→ INFORMATION PROVIDED
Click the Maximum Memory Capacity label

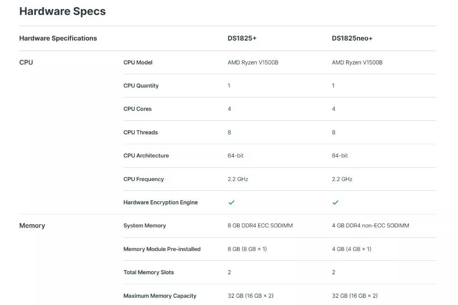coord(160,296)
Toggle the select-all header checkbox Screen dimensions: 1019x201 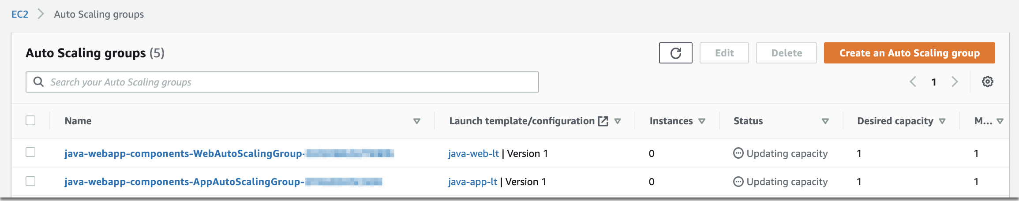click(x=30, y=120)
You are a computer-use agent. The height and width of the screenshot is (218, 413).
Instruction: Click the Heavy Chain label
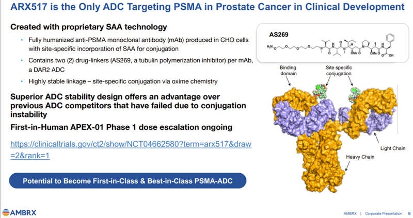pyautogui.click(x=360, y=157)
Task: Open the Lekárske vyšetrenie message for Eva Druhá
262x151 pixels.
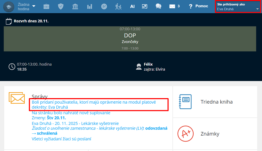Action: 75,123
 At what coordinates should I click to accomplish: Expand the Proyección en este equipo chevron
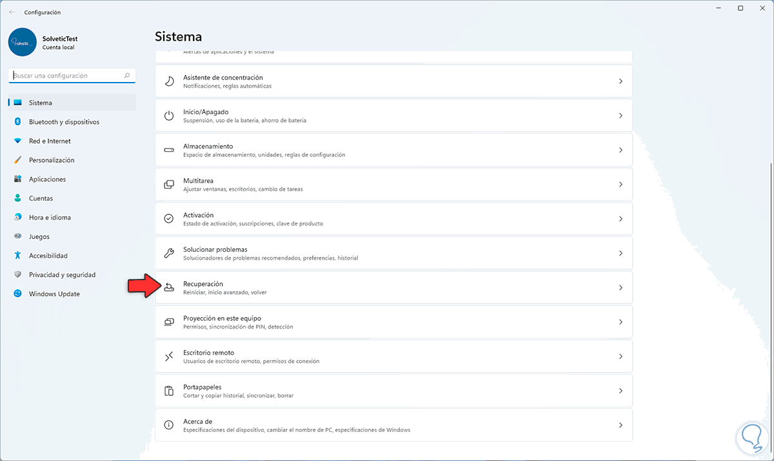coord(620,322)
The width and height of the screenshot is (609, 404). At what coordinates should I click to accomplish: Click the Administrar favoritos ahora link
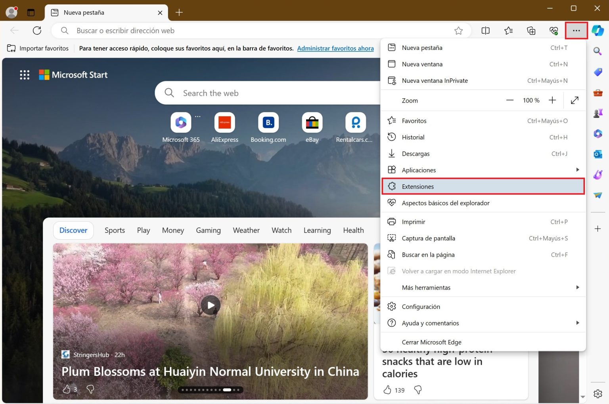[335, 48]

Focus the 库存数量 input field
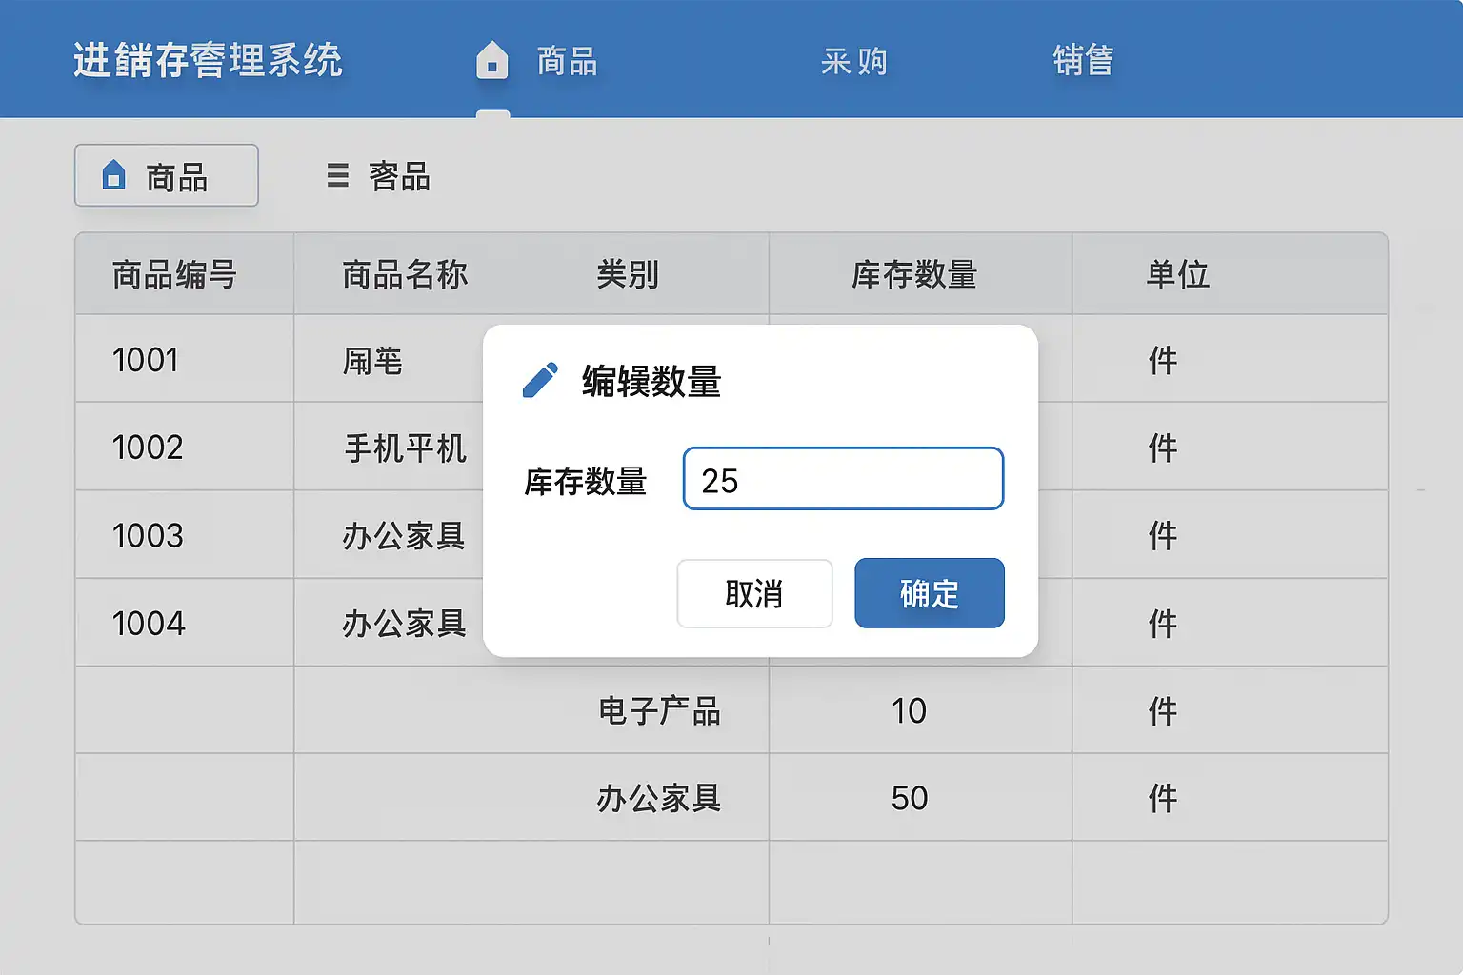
...
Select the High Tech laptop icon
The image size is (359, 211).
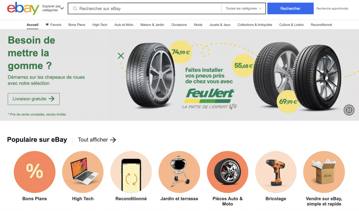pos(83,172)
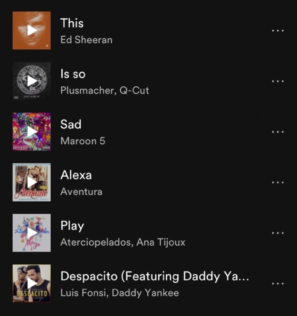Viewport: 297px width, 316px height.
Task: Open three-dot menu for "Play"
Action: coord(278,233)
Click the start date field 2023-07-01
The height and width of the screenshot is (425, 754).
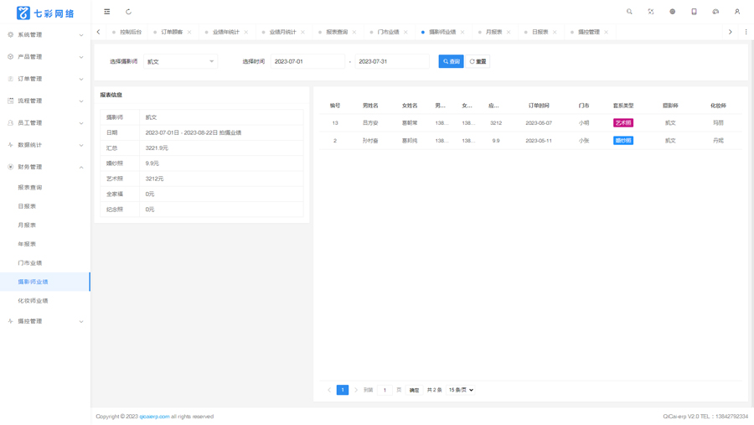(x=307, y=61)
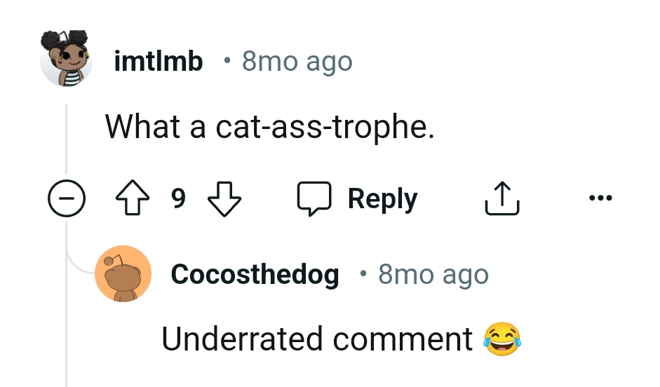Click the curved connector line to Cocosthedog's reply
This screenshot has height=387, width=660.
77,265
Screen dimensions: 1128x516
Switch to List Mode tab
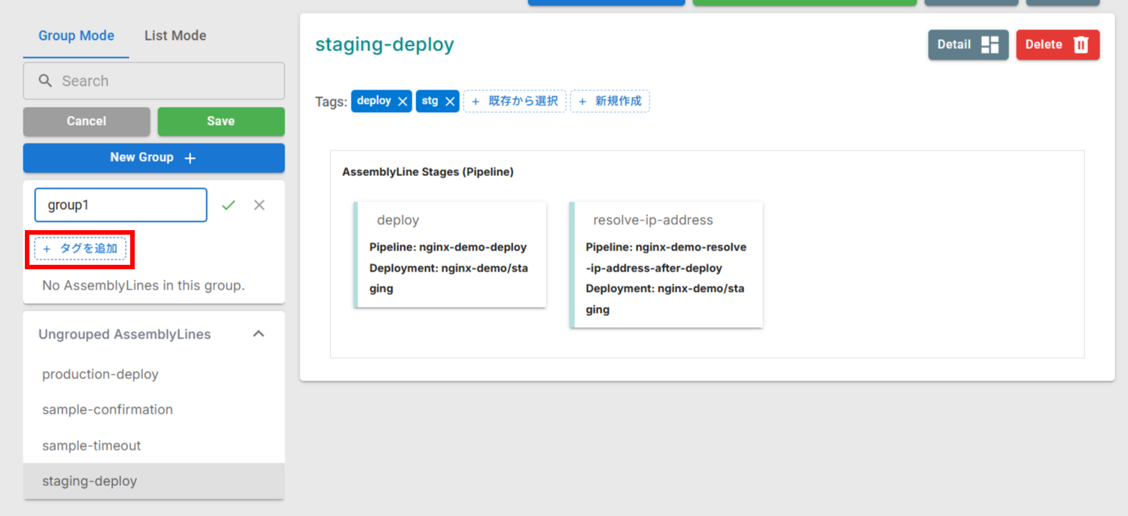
--
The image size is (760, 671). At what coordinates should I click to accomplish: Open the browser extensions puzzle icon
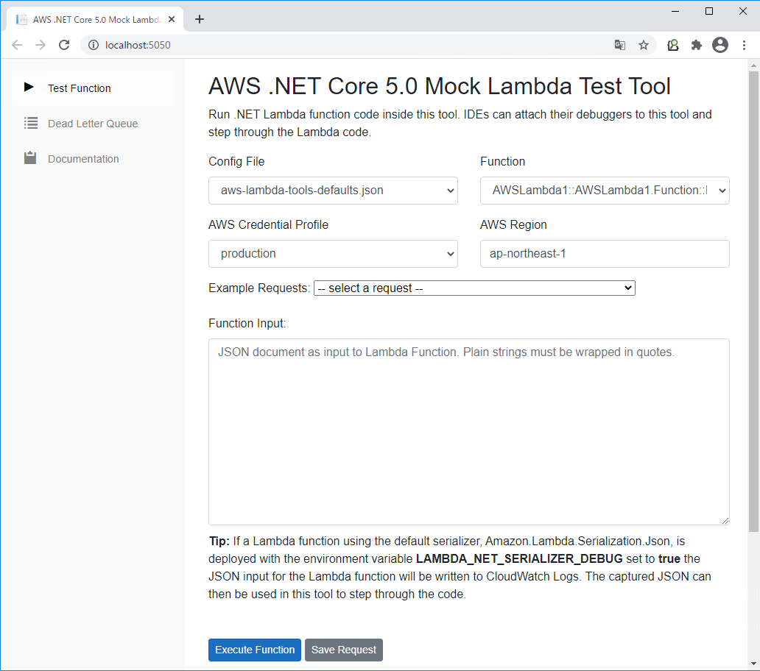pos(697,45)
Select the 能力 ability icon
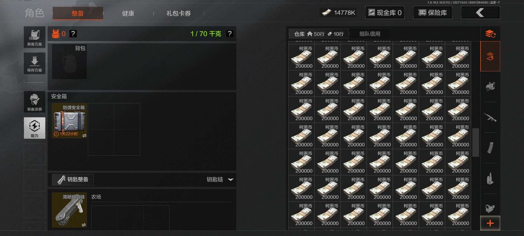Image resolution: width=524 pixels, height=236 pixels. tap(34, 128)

→ EXERCISE DESCRIPTION
Your task is to copy only the lines above starting at the one containing "Instruction: Click the Heavy Chain label" and ending at the one containing "Focus the 库存数量 input field". Copy them exactly, both ends included, and omit the pictures.

→ RESPONSE TO THE TASK
Instruction: Click the Heavy Chain label
pyautogui.click(x=360, y=157)
Task: Open the Lekárske vyšetrenie message for Eva Druhá
262x151 pixels.
Action: 75,123
 At what coordinates should I click to accomplish: Expand the Proyección en este equipo chevron
coord(620,322)
The width and height of the screenshot is (609, 404). At what coordinates should I click to accomplish: Click the Administrar favoritos ahora link
[335, 48]

Focus the 库存数量 input field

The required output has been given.